EZH2; malignant gliomas; PCI-24781; PIK3K/Akt/mTOR signaling pathway

PCI-24781 down-regulates EZH2 expression and then promotes glioma apoptosis by suppressing the PIK3K/Akt/mTOR pathway

Wei Zhang^I; Shengqing Lv^I; Jun Liu^I; Zhenle Zang^I; Junyi Yin^I; Ning An^I; Hui Yang^I; Yechun Song^II

^IDepartment of Neurosurgery, Xinqiao Hospital, Third Military Medical University, Chongqing, China

^IIDepartment of Neurosurgery,Guiyang 300 Hospital, Zunyi Medical College, Guizhou, China

^{Correspondence} Correspondence: Yechun Song Department of Neurosurgery Guiyang Hospital, Zunyi Medical College No. 420, Huanghe Road 550006 Guizhou, P.R. China E-mail: songyechun55@hotmail.com

ABSTRACT

PCI-24781 is a novel histone deacetylase inhibitor that inhibits tumor proliferation and promotes cell apoptosis. However, it is unclear whether PCI-24781 inhibits Enhancer of Zeste 2 (EZH2) expression in malignant gliomas. In this work, three glioma cell lines were incubated with various concentrations of PCI-24781 (0, 0.25, 0.5, 1, 2.5 and 5 M) and analyzed for cell proliferation by the MTS [3-(4,5-dimethylthiazol-2-yl)-5-(3-carboxymethoxyphenyl)-2-(4-sulfophenyl)-2H-tetrazolium] assay and colony formation, and cell cycle and apoptosis were assessed by flow cytometry. The expression of EZH2 and apoptosis-related proteins was assessed by western blotting. Malignant glioma cells were also transfected with EZH2 siRNA to examine how PCI-24781 suppresses tumor cells. EZH2 was highly expressed in the three glioma cell lines. Incubation with PCI-24781 reduced cell proliferation and increased cell apoptosis by down-regulating EZH2 in a concentration-dependent manner. These effects were simulated by EZH2 siRNA. In addition, PCI-24781 or EZH2 siRNA accelerated cell apoptosis by down-regulating the expression of AKT, mTOR, p70 ribosomal protein S6 kinase (p70s6k), glycogen synthase kinase 3A and B (GSK3a/b) and eukaryotic initiation factor 4E binding protein 1 (4E-BP1). These data suggest that PCI-24781 may be a promising therapeutic agent for treating gliomas by down-regulating EZH2 which promotes cell apoptosis by suppressing the phosphatidylinositol 3-kinase (PI3K)/Akt/mammalian target of the rapamycin (mTOR) pathway.
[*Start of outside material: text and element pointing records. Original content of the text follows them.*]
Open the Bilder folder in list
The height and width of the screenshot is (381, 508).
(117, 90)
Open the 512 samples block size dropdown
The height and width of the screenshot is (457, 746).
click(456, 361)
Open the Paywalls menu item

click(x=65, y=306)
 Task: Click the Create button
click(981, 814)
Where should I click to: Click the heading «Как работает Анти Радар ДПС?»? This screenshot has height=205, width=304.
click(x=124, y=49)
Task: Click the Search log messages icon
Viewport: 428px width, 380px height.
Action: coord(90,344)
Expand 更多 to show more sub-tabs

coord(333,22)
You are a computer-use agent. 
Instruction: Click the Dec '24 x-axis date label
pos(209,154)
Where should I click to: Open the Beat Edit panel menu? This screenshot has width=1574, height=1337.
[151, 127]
Keywords: EZH2, malignant gliomas, PCI-24781, PIK3K/Akt/mTOR signaling pathway.

Introduction

Malignant gliomas are the most common and deadly brain tumor, accounting for ~80% of malignant tumors that affect the central nervous system (Dolecek et al., 2012). Recently, the survival of patients with malignant gliomas has improved from an average of 10 months to 14 months because of advances in surgery, radiotherapy and chemotherapy (Tarbell et al., 2008). Nevertheless, the overall five-year survival rate for malignant gliomas is still < 5% (Huse and Holland, 2010). Consequently, there is an urgent need to explore and develop new anticancer agents.
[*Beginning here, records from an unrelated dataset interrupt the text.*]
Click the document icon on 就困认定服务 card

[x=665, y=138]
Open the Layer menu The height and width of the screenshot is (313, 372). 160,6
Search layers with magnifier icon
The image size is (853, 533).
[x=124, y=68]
Enhancer of Zeste 2 (EZH2) is a histone N-methyltransferase component of the Polycomb Repressive Complex 2 (PRC2) that mediates repression of tumor-suppressor gene activity via trimethylation of lysine 27 or lysine 9 of histone H3 (Simon and Lange, 2008). EZH2, which is frequently over-expressed in various cancers, including gliomas (Orzan et al., 2011), promotes cell proliferation and cell cycle progression by up-regulating cell division cycle 2 (Cdc2) and cyclin B1(Xia et al., 2014), blocks apoptosis by down-regulating the proapoptotic factors Puma and Bad (Hubaux et al., 2013), accelerates cell infiltration and metastasis by inhibiting Raf-1 kinase inhibitor protein (RKIP) (Ren et al., 2012) and activates tumor angiogenesis by silencing vasohibin 1 (Lu et al., 2010). These multiple actions ultimately result in poor prognosis in cancer patients (Liu et al., 2014). Therefore, the development of EZH2 inhibitors is a promising therapeutic approach for treating cancer, especially gliomas.

Transcriptional repression mediated by the PRC2 protein complex embryonic ectoderm development (EED)-EZH2 involves histone deacetylation. Translational repression mediated by PRC2 can be relieved by the histone deacetylase inhibitor (HDACI) trichostatin A (van der Vlag and Otte, 1999). In addition, other HDACIs, such as LBH589, LBH589 and suberoylanide hydroxamic acid (SAHA) have also been shown to deplete the EZH2 level in acute myeloid leukemia (Bhalla et al., 2007, Fiskus et al., 2009) and malignant gliomas (Orzan et al., 2011).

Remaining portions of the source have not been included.